Dimension Traditional Sale JV Partnership ARDEWA Token
Time to Capital 2-3 months 6-12 months 16-20 weeks
Day 1 Capital USD 1.8-2.4M USD 500K upfront USD 40,911,472
Premium/Discount -60 to -70% -40 to -50% +40 to +87%
Retained Equity 0% 30-50% 30%
Operational Control 0% 50-70% (shared) 100%
5-Year Value USD 2-3M USD 15-20M USD 50-60M
Winner: ARDEWA Token
20-25x Value vs. Traditional Sale
Day 1 capital is 1,600% higher (USD 40.9M vs USD 1.8-2.4M). Inspiration retains 30% equity + 100% operational control. Over 5 years, Inspiration receives approximately USD 50-60M in total value (capital + production participation + management fees) versus USD 2-3M from a traditional sale.

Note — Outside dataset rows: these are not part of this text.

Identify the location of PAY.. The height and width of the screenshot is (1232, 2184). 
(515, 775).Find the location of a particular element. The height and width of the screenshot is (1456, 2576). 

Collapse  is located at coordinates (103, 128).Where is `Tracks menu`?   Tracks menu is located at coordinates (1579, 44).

Path to First Token Issuance

Week 0

Initiation

Board approval, service providers engaged, ARDEWA onboarding fee USD 5,000 wired. Documentary package assembled (BLM certificates, geological reports, corporate structure, preliminary valuation).

Week 1-2

ARDEWA Eligibility & Phase A

ARDEWA eligibility review completed (assume GREEN). Assetium Phase A launched (satellite processing, surface sampling). Nevada attorney begins LLC incorporation, title opinion, encumbrance search.

Week 2-3

CRITICAL GATE: CA CIB Pre-Approval

Assetium submits pre-report to Credit Agricole CIB. CA CIB decision: YES (assume positive). Inspiration wires USD 145K to Assetium (Phase D), USD 10K to Al Tamimi, USD 25K to Nevada correspondent.

Week 3-8

Parallel Execution

LIDAR Terrestre, GPR survey, satellite processing continue (Phases B+C). Nevada LLC incorporation finalized. DIFC PC preparation begins. Core drilling program readied for launch Week 7.

Week 7-12

Core Drilling Phase D

1,200m core drilling executed (6 weeks field, 6 weeks analysis). Assay results arrive Week 8-10. Petrography analysis Week 9-11. 3D model construction Week 10-11. Mining Trust Score calculated Week 12, NAV published on XRP Ledger Week 12 (USD 57,276,061, +40%).

Week 12-16

Legal & Regulatory

DIFC PC incorporation finalized. Nevada LLC final setup. Whitepaper preparation. Smart contract development + audit. VARA submission Week 15.

Week 16-20

VARA Approval + Issuance

VARA approval (assume Week 19). Smart contract deployment. Token minting + distribution. T+0: Investor subscriptions. T+1: Settlement + wire to Inspiration, tokens distributed to investors.

Ready to Proceed?

Execution begins immediately upon board approval. Week 0 deliverables include ARDEWA onboarding payment (USD 5,000), engagement of service providers, and preparation of documentary package. Week 2-3 represents the critical CA CIB pre-approval gate. Assuming positive credit decision, token issuance timeline is Week 20. Total capital to Inspiration Resources: USD 40,911,472 (Tranche 1).